In January, the central government only gave Kurdistan 566 billion dinars, less than half of what it paid out last year on a monthly basis. Baghdad has insisted that it will only restore funding if Kurdistan brings its oil exports under the aegis of the national government. "The equation is simple: you take 17 percent of the wealth, you hand over the oil you have," Prime Minister Nuri al-Maliki told France-24 television last week, according to Reuters. But Kurdistan has already sent one million barrels of oil to Turkey. The oil remains in storage – Turkey is waiting for the two parties to resolve their political conflict before it lets the oil to be exported.

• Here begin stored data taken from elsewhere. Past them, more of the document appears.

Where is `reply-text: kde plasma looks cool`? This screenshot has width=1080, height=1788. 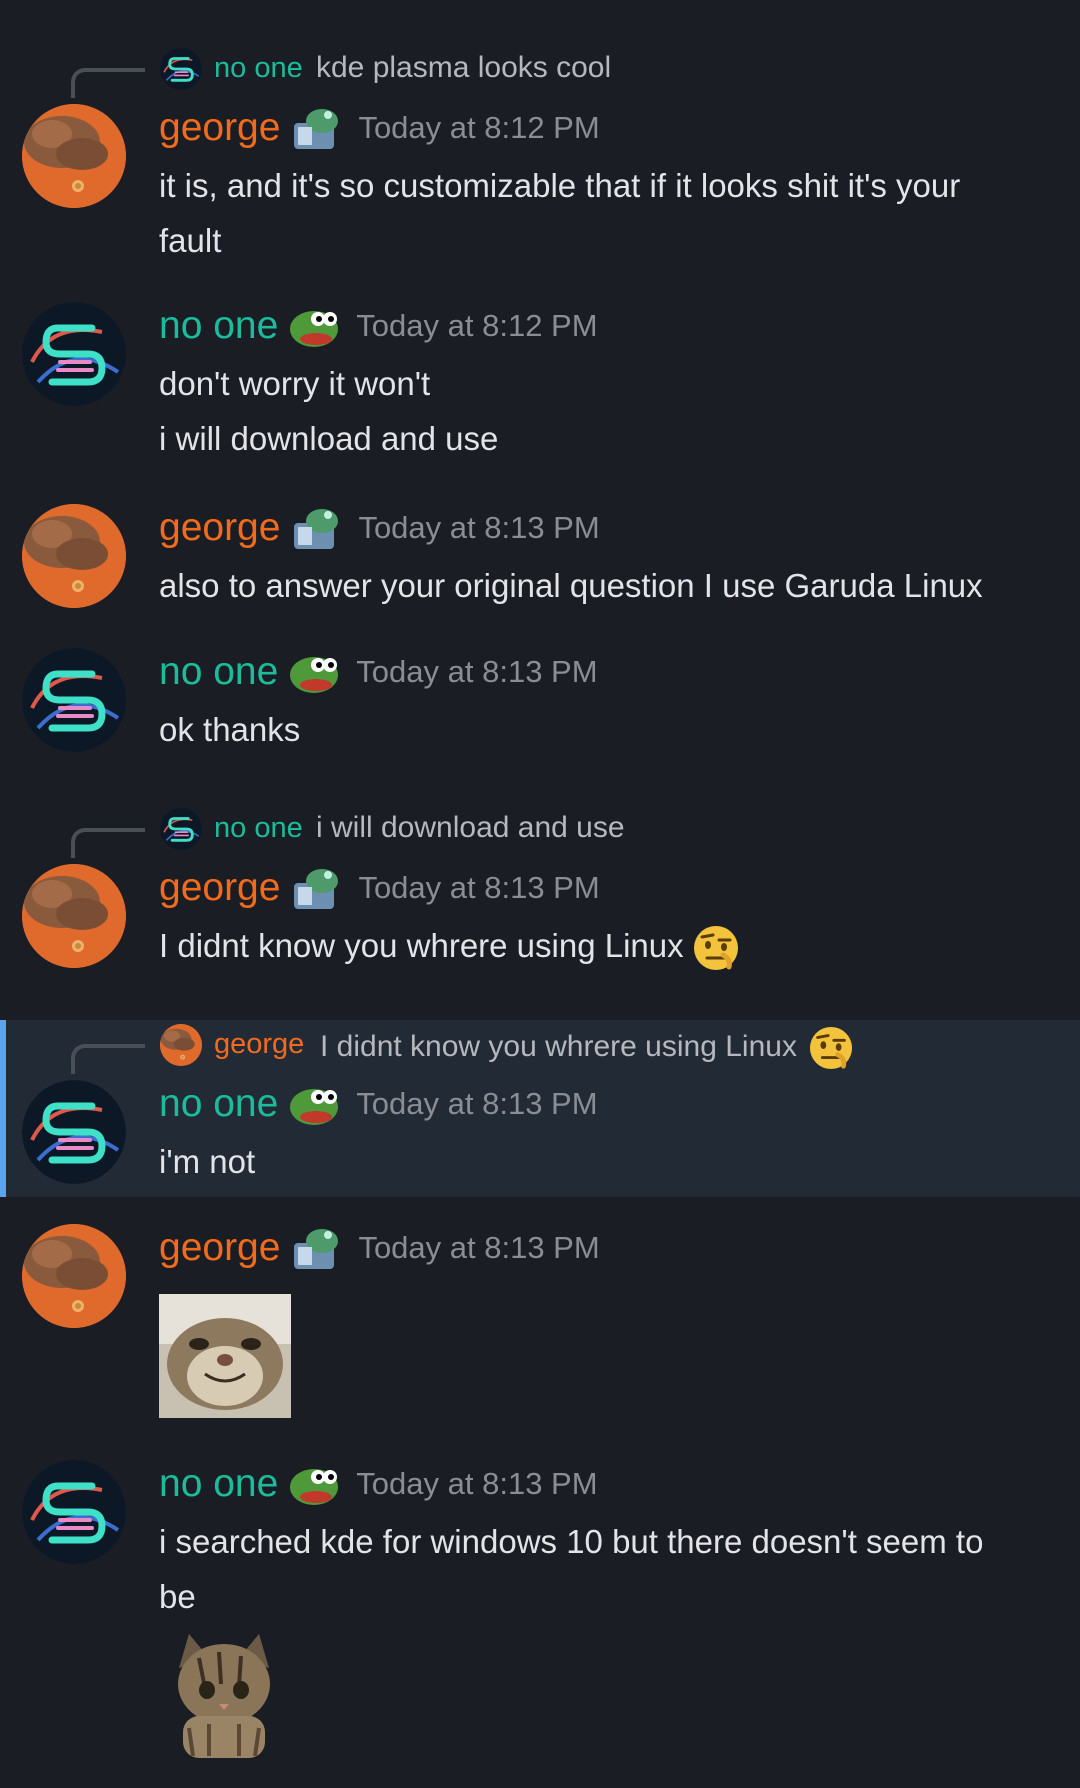 reply-text: kde plasma looks cool is located at coordinates (464, 68).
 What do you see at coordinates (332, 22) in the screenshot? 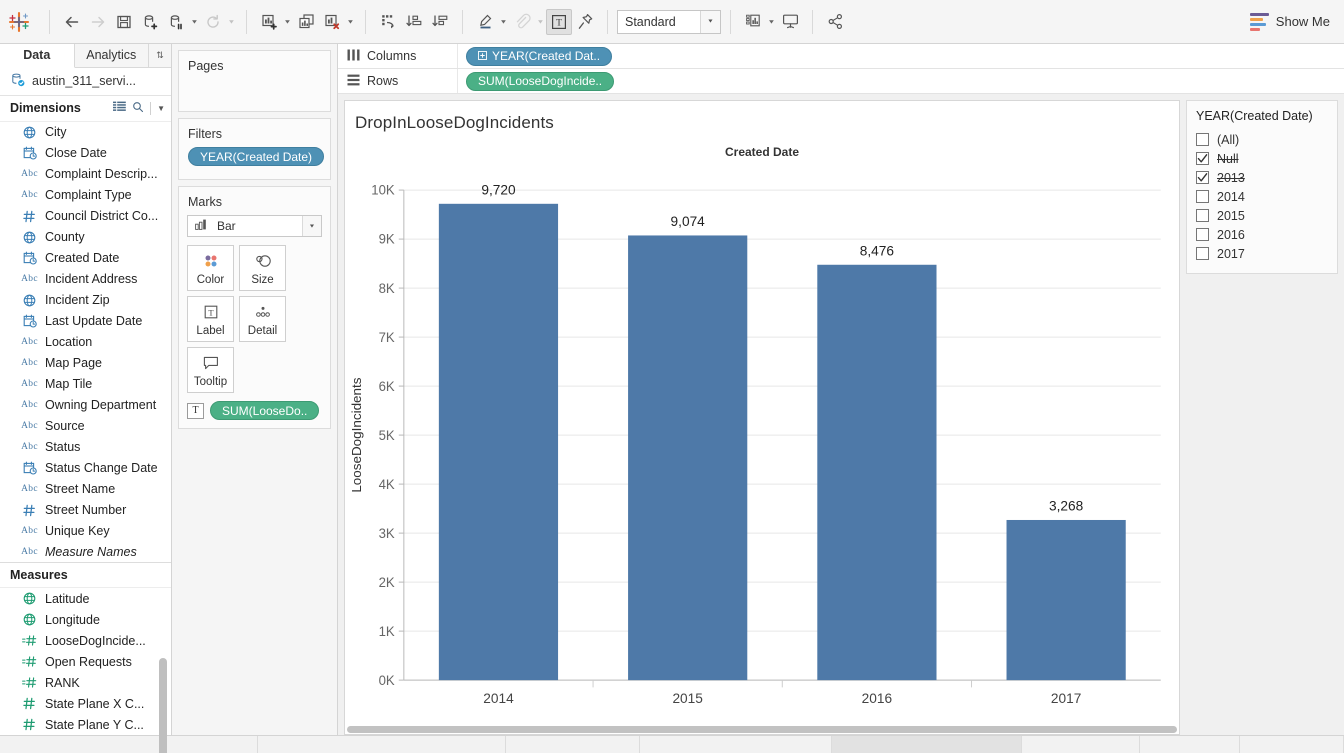
I see `clear-sheet-button` at bounding box center [332, 22].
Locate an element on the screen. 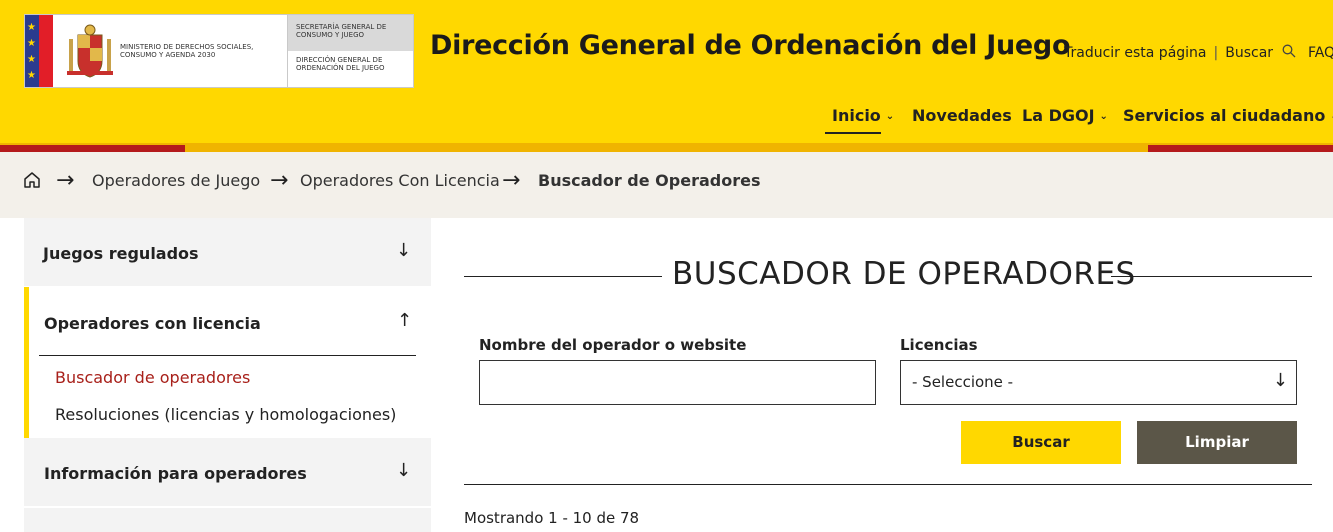 Image resolution: width=1333 pixels, height=532 pixels. page-title-block: BUSCADOR DE OPERADORES is located at coordinates (888, 276).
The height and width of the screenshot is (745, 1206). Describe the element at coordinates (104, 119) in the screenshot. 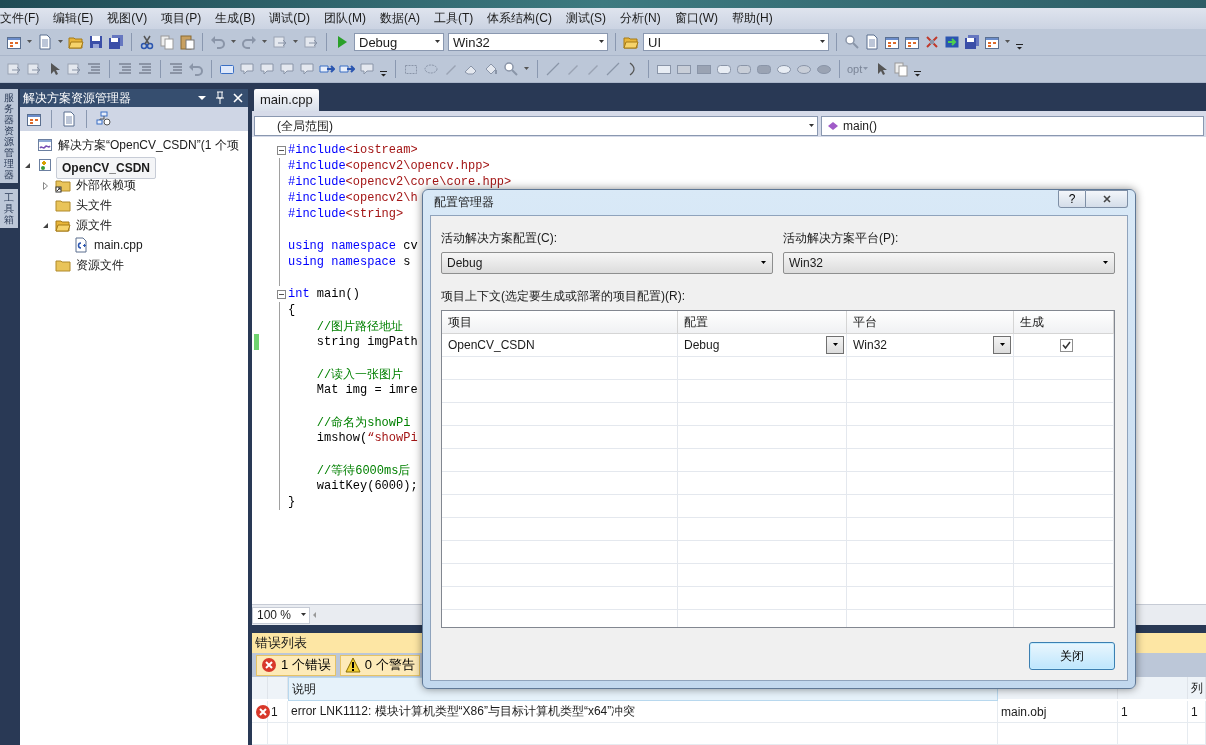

Related Article: Pipeline to Turkey Intensifies Dispute Over Iraqi Oil
The 2014 budget calls for Kurdistan to export 400,000 barrels of oil per day through Iraq’s state-owned oil company. If Kurdistan falls short of that quota, revenues from the central government will be deducted accordingly. However, it must be done under the control of the central government. “The Kurdish people did not make all these sacrifices in order to be subjected to oppression and despotic rule once again,” said Kurdish President Masoud Barzani, alluding to oppression of Kurdistan by Saddam Hussein.
The two sides will likely maintain their hardened positions over the next few weeks as Iraq is in the midst of election season and neither side wants to give any ground.